- Namibian Oncology Centre is located in Namibia Namibian Oncology Centre

Geography
- Location: Windhoek, Khomas Region, Namibia
- Coordinates: 22°32′40″S 17°03′45″E﻿ / ﻿22.54444°S 17.06250°E

Organisation
- Care system: Private
- Type: Cancer Treatment, Research and Rehabilitation

Services
- Beds: 12

History
- Founded: July 2015; 10 years ago

Links
- Website: https://www.namoncology.com/
- Other links: List of hospitals in Namibia Health in Namibia

= Namibian Oncology Centre =

Private oncology services facility in Namibia

The Namibian Oncology Centre (Pty) Ltd (NOC) is a private, specialized, tertiary care medical facility. The facility offers radiotherapy since July 2015 and oncology pharmacy together with chemotherapy since November 2015.

==Locations==
NOC maintains three locations, two in the capital city of Windhoek and one in Swakopmund. NOC is in the process of construction a 4th centre in Ongwediva, which is anticipated to open in August 2026. The detailed locations are as follows:
- Windhoek Khomasdal Facility, at the corner of Mahatma Gandhi and Hans Dietrich Genscher Street
- Windhoek Eros Facility, at 3 Heliodoor Street (access to Radiation and Ward facilities) and 5,7 and 9 Omaruru Street (access to consultation and chemotherapy facilities)
- Swakopmund Facility, along Henties Bay Road
- Ongwediva Facility, Erf no 3274, near Ongwediva Medipark

==Overview==
NOC is a privately owned cancer treatment, rehabilitation and research center, owned by a consortium of private individuals. NOC began serving the public with pharmacy, radiation, chemotherapy, and oncology rehabilitative services in 2015. Before that, patients who needed radiation, had to travel to South Africa to receive those services. The center's digital linear accelerator, is the first in the country and also serves private patients referred from neighboring countries, including Angola. As of 2016, the cancer centre maintained a private in-patient ward with 12 beds.

==Background==
Namibia is a Southern African country, with a population of about 3 million as of 2024. The most prevalent cancers in Namibia as of 2016 were (1) Skin cancer (2) Kaposi's sarcoma, which is HIV/AIDS related (3) Breast cancer (4) Prostate cancer (5) Cervical cancer and (6) Oral cavity cancer, in that order.

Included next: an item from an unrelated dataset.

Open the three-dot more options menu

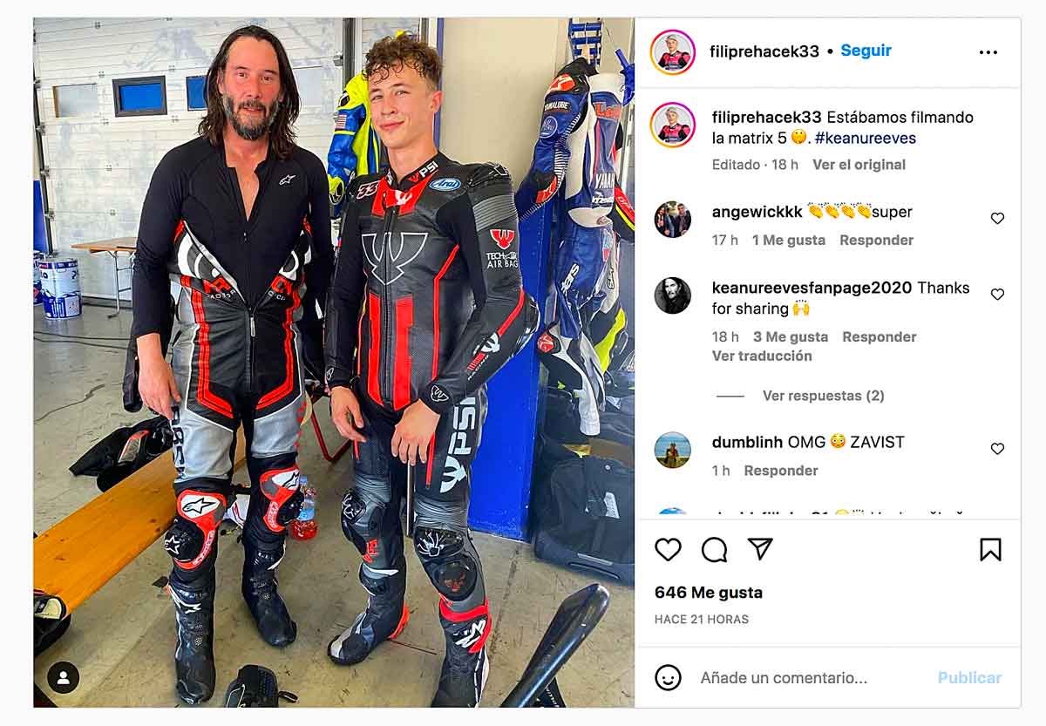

NOC was established in 2015, to complement and relieve the Dr AB May Cancer Treatment Centre at Windhoek Central Hospital, the largest public hospital in the country. It is also intended to reduce the number of private patients in Namibia seeking oncology services in neighboring South Africa.

==Staff==
As of October 2025, NOC employs about 78 staff members, including oncologists, nurses, physicians and therapists.